Editoria

Lotta alla pirateria, l’impegno degli editori Aie contro il male del settore

Lotta alla pirateria, digitale e no, l’Associazione Italiana degli Editori dedicherà una sezione del suo sito al contrasto del fenomeno.

L’iniziativa è stata comunicata dall’Aie ed è aperta ai soci dell’associazione editoriale e fornisce servizi importanti per fronteggiare la pirateria sia nella sua veste digitale che in quella “classica” che, ogni anno, sottrae introiti importanti al settore dell’editoria, aggravando i conti delle singole aziende e dell’intero comparto economico.

Nella sezione si leggono informazioni utili e le iniziative che saranno e sono state già messe in campo per fronteggiare il fenomeno.

“AIE fornisce ai propri soci protezione, assistenza e consulenza ai fini della prevenzione e della repressione della pirateria delle opere dell’ingegno.

Lo fa promuovendo controlli periodici sia presso copisterie, centri stampa e università, con l’intento di contrastare la pirateria “tradizionale” legata alle fotocopie, sia combattendo il fenomeno della pirateria elettronica in rete”.
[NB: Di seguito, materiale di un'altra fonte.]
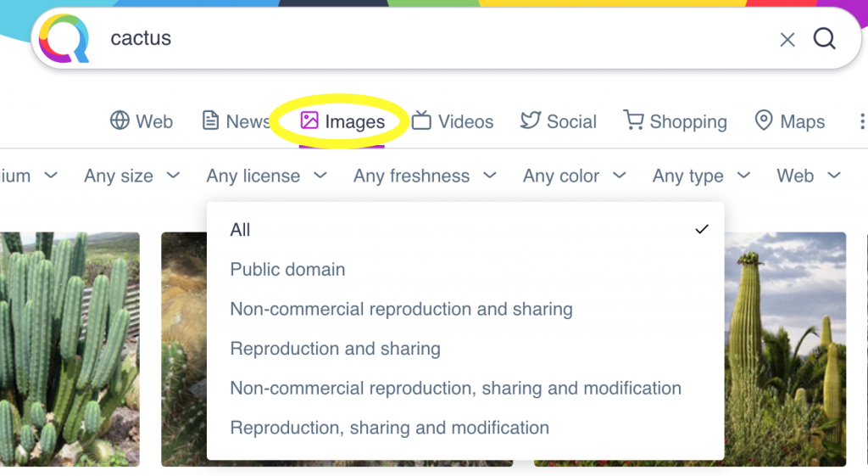This screenshot has width=868, height=476.
Task: Open the more options dots menu
Action: (x=862, y=122)
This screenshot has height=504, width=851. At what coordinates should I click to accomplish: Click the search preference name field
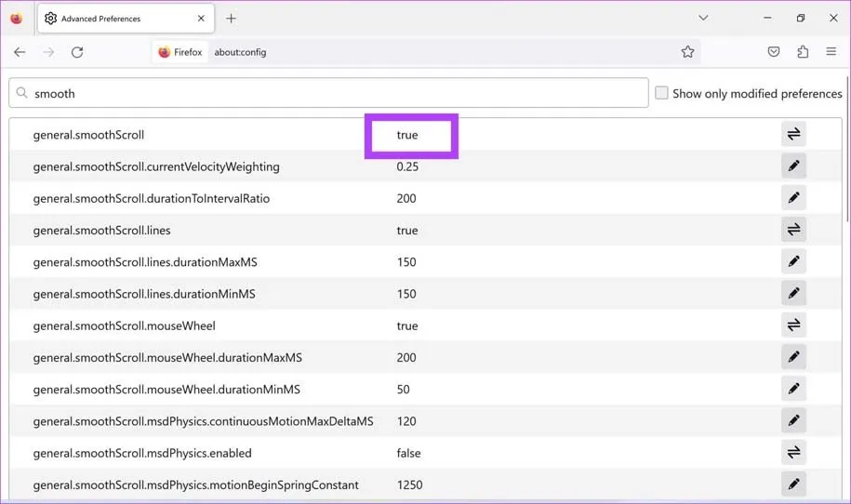(335, 93)
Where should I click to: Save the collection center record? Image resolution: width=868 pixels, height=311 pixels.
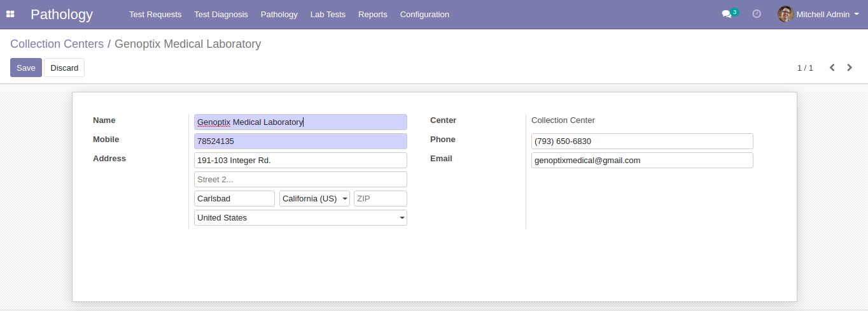[x=26, y=68]
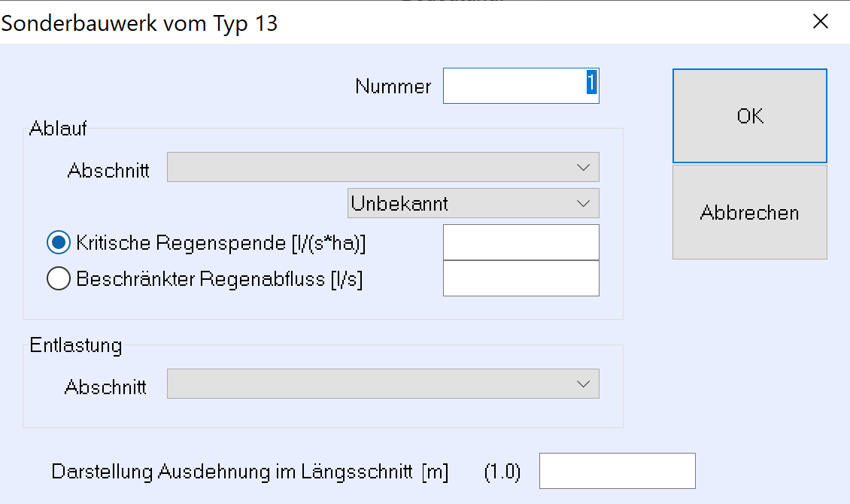Click the dialog title Sonderbauwerk vom Typ 13
Screen dimensions: 850x504
tap(140, 23)
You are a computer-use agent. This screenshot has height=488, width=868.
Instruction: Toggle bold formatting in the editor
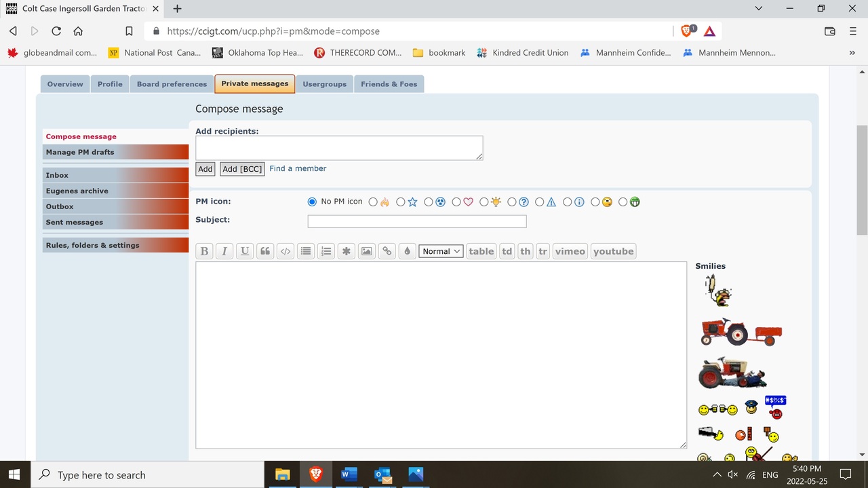click(204, 251)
Quindi gli obiettivi dell’azione: “Oltre ad azioni di controllo e intervento autonome, l’associazione agisce su indicazione dalla Commissione interna antipirateria o a partire da segnalazioni dei soci stessi. La possibilità di operare a favore di tutti i propri editori associati rende l’ufficio antipirateria di Aie un osservatorio privilegiato per quanto riguarda l’analisi delle nuove modalità e tendenze della pirateria informatica e lo studio delle relative contromisure. Non è agevole stabilire le dimensioni del fenomeno, dato che, come tutte le forme di attività illegale, tende a non essere facilmente quantificabile. Sulla base di stime di esperienza prudenziali, tuttavia, parliamo di diverse decine di migliaia di file unici (cioè titoli) che riproducono libri italiani attualmente disponibili in rete nei diversi formati. A livello di ricerca sperimentale l’Associazione italiana editori ha verificato che circa tre quarti dell’offerta legale è disponibile anche in versione pirata nell’arco di circa dieci giorni dalla data della sua pubblicazione”.

Quindi i risultati finora raggiunti: “Per quanto riguarda il fenomeno delle fotocopie, molti sono gli esercizi commerciali in cui -a seguito di controlli delle autorità- si sono riscontrate attività illecite e violazioni di diritto d’autore. Presso di essi sono state sequestrate oltre 45mila opere (cartacee o file) che hanno portato a sanzioni per oltre 700mila euro. In ambito digitale, invece, sono stati rimossi circa 200mila link, con una media che ha superato le cinquecento unità al giorno. Se ricordiamo che a volte un solo link porta ad un file che contiene anche decine di titoli diversi, il numero delle opere protette messe illecitamente a disposizione e rimosse aumenta considerevolmente”.